Observation by electron microscopy revealed the presence of many matrix-like and viral-associated structures (Fig. 4) in the cytoplasm of MCs, as well as viral particles (approximately 150 to 200 nm in length, 70 nm wide) in the rough endoplasmic reticulum (Fig. 5), nerve endings, and matrix of MCs of FSCs from the samples of the cat and wolf.

Fig. 4.

Three matrix structures (*) and viral-associated structures are observed in the cytoplasm of Merkel cells of follicle-sinus complexes of wolf. N: nuclear. Transmission electron microscopy. Bar=2 µm.

Fig. 5.

Bullet-shaped viral particles (arrowhead) are observed in the rough endoplasmic reticulum of Merkel cells of follicle-sinus complexes of wolf. Mi: mitochondria, N: nuclear. Transmission electron microscopy. Bar=500 nm.

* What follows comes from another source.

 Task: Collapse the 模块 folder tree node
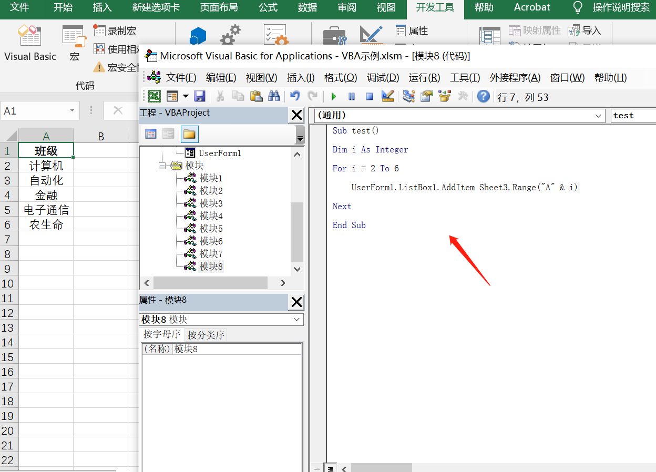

In the present study, we investigated whether viral antigens, viral genome, and viral particles could be detected in MCs in various animal species. Accordingly, viral antigens were detected in MCs in all species, and this finding was further strengthened by the observed double positivity against viral antigen and MC markers in double immunofluorescence staining. Moreover, viral mRNA and viral particles were also observed by in situ hybridization and electron microscopy. Therefore, it was suggested that MCs of FSCs of the muzzle skin are target cells for viral infection by rabies in wolf, cat, fox, and bat. These results were similar to those of our previously reported study on rabid dogs [9,10,11], and it was thus concluded that our novel diagnostic method using FSCs might be a very useful alternative method for diagnosis of rabies not only in domestic but also wild animals. However, the number of animals examined in this study was very small. Therefore, further sample correction and objective evaluation using large sample numbers are required before application of this diagnostic method in the field.